At any rate, by the time Noah lived, the world was a very wicked place. In fact, God says that every intent of the thoughts of [man’s] heart was only evil continually (Genesis 6:5). God was grieved in His heart to see what had become of the beautiful place He had created, and how sin had corrupted His highest creation, humans, so much so that He was sorry He had made man on the earth! Once Adam and Eve sinned, there was no holding back the natural progression of our broken human nature.

You know the story. God instructed Noah, the one man on earth who “found favor in the eyes of the Lord” because he was righteous, blameless, and walked with God, to build an ark. Noah wasn’t perfect, but he loved God faithfully, and his faith stood out in stark contrast to the rest of his culture. Noah, his wife, his three sons, and their wives were shut up safely in the ark and spent a year riding out the flood as they cared for all the animals God had told him to preserve. When the doors finally opened and they spilled out into a world washed clean, Noah’s first action was to offer a sacrifice in gratitude to God.

In response, God made a covenant between Himself and the earth and promised two things. First, He would never again curse the ground on account of man, knowing that man’s heart, left to himself, would always revert back to evil. It was as if God decided the earth would not be punished for man’s sins anymore. As long as the earth continues to exist, we can be assured that the cycles of nature (seedtime, harvest, cold, heat, winter, summer, day, and night) will continue. Second, God promised specifically that there would never again be a world-wide flood to destroy all flesh (Genesis 8:21-22,9:15).

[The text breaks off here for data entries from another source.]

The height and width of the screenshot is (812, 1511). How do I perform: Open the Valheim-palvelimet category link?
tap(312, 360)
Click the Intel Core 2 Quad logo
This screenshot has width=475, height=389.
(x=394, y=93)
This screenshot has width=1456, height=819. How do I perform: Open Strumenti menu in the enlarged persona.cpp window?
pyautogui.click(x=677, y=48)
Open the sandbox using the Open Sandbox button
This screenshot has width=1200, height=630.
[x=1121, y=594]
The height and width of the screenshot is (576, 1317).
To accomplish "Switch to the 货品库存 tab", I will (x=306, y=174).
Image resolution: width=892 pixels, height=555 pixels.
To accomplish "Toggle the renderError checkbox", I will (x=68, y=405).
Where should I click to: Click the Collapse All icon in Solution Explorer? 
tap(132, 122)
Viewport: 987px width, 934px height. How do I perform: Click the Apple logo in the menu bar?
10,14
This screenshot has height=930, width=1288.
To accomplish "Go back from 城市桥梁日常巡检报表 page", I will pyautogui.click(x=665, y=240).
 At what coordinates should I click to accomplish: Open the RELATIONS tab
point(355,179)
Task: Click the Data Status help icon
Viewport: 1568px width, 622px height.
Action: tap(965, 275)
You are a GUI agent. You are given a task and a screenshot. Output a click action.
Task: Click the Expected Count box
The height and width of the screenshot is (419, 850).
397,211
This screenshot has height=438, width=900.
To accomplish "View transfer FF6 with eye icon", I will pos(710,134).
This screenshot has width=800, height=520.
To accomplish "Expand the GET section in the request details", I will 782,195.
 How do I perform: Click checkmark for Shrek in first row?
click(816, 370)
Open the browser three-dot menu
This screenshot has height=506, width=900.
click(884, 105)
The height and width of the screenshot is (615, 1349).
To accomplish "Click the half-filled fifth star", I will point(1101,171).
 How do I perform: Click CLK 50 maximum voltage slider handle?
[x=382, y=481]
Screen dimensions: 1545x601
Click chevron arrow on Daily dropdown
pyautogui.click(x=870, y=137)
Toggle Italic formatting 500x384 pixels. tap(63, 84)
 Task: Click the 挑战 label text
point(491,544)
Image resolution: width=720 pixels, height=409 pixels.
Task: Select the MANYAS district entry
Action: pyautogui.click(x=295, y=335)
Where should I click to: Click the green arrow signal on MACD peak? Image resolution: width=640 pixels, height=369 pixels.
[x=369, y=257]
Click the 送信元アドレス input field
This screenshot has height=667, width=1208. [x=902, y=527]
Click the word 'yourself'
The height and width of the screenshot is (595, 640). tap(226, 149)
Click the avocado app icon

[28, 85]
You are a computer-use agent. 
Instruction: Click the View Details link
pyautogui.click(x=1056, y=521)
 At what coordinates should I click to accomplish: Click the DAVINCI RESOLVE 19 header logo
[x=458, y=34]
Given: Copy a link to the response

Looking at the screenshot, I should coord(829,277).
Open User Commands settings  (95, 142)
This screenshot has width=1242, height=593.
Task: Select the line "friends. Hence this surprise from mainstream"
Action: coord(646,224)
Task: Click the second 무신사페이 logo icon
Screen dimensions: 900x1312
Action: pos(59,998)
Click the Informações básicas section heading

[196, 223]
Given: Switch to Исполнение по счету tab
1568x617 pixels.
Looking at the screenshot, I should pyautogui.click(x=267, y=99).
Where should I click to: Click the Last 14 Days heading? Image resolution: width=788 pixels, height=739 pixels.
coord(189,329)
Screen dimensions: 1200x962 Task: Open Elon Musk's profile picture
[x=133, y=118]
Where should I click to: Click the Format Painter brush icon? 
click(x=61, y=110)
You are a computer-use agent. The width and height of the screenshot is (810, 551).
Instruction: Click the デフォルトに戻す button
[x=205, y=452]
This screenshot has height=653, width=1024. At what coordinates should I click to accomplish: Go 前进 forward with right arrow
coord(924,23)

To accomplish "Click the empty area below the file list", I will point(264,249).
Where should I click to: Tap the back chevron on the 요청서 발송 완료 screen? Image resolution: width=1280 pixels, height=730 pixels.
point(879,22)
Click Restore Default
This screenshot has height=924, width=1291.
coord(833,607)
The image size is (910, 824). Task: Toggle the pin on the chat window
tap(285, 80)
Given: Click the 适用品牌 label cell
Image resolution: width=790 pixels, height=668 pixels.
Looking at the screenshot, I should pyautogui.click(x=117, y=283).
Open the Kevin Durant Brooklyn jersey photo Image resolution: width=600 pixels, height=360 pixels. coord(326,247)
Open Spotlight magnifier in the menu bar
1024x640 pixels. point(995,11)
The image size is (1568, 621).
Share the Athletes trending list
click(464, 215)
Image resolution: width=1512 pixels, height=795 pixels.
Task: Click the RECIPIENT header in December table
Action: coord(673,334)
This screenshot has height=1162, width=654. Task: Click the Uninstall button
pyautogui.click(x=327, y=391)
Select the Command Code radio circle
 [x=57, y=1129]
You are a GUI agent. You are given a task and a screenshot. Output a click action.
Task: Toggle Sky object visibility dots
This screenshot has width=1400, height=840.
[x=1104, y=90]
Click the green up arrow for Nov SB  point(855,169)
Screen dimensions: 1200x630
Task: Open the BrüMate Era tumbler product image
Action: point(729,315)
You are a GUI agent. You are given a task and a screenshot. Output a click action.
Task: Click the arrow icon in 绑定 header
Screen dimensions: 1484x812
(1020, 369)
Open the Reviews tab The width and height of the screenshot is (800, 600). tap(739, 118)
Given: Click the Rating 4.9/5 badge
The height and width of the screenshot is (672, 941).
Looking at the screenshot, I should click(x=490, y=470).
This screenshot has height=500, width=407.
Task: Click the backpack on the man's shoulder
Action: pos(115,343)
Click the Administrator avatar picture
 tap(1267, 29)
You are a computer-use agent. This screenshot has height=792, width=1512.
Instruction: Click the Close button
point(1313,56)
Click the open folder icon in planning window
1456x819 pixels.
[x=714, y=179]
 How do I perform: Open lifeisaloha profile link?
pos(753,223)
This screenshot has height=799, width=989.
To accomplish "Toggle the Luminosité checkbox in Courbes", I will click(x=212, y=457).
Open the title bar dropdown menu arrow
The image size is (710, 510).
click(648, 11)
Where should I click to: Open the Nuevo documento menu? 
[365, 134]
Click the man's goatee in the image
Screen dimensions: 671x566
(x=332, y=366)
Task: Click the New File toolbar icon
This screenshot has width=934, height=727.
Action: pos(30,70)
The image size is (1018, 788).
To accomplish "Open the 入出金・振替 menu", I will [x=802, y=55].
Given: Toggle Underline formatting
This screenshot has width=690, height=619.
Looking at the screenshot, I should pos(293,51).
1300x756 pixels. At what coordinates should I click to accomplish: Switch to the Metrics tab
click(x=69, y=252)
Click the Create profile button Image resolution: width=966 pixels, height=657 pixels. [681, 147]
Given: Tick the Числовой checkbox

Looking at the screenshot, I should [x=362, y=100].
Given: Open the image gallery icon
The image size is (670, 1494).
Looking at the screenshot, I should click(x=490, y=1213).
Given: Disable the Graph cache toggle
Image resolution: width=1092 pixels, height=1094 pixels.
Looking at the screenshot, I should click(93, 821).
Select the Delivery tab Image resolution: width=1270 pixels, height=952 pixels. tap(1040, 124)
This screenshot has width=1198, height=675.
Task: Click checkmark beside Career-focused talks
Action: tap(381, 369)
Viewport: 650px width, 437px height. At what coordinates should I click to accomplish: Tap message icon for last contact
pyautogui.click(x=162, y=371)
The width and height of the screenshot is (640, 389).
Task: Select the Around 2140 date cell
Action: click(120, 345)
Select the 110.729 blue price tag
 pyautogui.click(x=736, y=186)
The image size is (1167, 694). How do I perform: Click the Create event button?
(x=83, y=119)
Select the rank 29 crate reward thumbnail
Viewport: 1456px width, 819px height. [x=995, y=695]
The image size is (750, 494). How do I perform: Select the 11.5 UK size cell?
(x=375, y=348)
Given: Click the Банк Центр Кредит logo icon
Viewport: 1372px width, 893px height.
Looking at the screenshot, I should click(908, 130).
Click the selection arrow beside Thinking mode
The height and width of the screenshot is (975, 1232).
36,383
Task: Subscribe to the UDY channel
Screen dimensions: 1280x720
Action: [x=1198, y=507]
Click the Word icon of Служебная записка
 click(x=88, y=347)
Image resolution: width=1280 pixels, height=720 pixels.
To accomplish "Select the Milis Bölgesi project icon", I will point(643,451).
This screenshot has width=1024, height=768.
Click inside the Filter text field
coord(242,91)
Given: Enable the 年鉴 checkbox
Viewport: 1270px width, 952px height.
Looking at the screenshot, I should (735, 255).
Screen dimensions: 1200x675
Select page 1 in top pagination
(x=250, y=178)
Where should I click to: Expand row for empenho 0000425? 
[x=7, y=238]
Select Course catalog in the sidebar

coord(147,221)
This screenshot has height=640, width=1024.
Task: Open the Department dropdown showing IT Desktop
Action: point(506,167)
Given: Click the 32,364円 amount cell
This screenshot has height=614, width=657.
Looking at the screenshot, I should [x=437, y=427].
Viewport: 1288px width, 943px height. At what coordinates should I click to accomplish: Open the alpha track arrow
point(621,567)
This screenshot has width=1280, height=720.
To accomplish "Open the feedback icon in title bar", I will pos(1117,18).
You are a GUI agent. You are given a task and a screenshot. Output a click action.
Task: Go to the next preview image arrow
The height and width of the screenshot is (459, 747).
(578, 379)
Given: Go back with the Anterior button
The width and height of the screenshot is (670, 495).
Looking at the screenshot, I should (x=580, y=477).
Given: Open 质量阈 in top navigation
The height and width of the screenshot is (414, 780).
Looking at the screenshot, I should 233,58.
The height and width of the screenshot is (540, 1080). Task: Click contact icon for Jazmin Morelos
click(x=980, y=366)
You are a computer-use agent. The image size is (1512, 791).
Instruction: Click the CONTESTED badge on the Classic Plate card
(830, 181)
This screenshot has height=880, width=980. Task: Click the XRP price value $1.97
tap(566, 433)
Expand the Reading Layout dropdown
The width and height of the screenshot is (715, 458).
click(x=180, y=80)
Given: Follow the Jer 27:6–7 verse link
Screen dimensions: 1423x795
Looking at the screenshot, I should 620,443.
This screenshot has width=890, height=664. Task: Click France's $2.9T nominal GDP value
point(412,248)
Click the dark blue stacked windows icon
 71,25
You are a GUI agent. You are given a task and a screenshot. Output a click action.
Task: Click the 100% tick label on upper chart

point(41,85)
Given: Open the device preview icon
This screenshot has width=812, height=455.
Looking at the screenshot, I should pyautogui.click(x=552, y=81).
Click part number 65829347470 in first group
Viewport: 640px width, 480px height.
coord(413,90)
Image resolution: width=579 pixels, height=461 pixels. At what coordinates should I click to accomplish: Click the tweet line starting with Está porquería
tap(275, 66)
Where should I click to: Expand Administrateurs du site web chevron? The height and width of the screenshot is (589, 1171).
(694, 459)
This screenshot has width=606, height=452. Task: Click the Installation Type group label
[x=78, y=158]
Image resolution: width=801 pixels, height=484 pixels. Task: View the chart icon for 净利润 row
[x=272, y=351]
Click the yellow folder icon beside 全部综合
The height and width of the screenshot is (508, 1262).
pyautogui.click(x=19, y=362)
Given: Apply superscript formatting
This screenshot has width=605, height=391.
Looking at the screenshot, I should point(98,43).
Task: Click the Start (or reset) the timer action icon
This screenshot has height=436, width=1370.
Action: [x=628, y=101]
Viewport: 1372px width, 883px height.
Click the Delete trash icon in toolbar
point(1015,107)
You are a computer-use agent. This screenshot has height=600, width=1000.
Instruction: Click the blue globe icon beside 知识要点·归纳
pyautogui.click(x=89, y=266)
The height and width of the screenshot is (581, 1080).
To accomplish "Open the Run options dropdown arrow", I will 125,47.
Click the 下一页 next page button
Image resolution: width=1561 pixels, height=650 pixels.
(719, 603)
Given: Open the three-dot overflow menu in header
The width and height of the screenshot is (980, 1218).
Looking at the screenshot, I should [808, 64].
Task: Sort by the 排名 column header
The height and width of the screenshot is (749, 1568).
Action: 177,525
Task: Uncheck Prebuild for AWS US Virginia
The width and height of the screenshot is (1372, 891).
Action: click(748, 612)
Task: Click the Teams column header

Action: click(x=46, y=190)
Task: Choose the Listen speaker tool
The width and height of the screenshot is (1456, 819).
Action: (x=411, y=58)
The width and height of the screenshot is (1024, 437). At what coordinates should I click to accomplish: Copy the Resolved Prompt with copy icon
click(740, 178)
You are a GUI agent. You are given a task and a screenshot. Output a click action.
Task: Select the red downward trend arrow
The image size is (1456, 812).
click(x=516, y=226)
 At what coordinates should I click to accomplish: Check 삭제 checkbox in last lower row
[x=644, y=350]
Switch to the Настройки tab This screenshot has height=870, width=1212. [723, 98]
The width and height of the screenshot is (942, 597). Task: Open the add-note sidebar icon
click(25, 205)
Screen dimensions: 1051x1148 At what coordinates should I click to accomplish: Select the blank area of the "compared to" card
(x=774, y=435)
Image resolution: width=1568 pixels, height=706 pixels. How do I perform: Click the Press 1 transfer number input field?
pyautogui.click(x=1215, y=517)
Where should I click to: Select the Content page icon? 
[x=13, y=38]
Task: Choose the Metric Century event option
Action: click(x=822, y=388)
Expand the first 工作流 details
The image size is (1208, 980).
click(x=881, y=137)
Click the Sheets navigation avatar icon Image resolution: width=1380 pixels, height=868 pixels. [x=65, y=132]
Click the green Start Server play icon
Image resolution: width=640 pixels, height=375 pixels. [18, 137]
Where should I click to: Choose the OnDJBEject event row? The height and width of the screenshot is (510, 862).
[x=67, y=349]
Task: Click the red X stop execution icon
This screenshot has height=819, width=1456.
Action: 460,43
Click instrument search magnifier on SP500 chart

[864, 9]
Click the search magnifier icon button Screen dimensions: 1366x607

The sign of the covenant was the rainbow – God’s bow – that He would cause to be seen in the clouds. The rainbow was not just a reminder to us of God’s promise … God put the rainbow in the sky as a reminder to Himself. He said, “I will remember My covenant…when the bow is in the cloud, then I will look upon it, to remember the everlasting covenant between God and every living creature of all flesh that is on the earth.” (Genesis 9:15-16)

One reason I know that Noah’s story is true is that Jesus affirmed it when He said history would repeat itself right before His return. The world will once again be filled with wickedness, violence, and corruption, so much so that it grieves God’s heart. Truly, truly, this describes our world today.

Heaven and earth will pass away, but My words will not pass away. But of that day and hour no one knows, not even the angels of heaven, nor the Son, but the Father alone. For the coming of the Son of Man will be just like the days of Noah. For as in those days before the flood they were eating and drinking, marrying and giving in marriage, until the day that Noah entered the ark, and they did not understand until the flood came and took them all away; so will the coming of the Son of Man be. (Matthew 24:35-39)

The next time you see God’s rainbow in the clouds, consider that God sees it too, and is reminding Himself of His promise to be merciful and gracious to a wicked world. It is a tangible expression of His patience, giving time for repentance. But it also should be a warning that God’s prophetic clock is winding down as we have returned to the “days of Noah.” The ark of safety is the cross of Christ, and those who are wise will board now.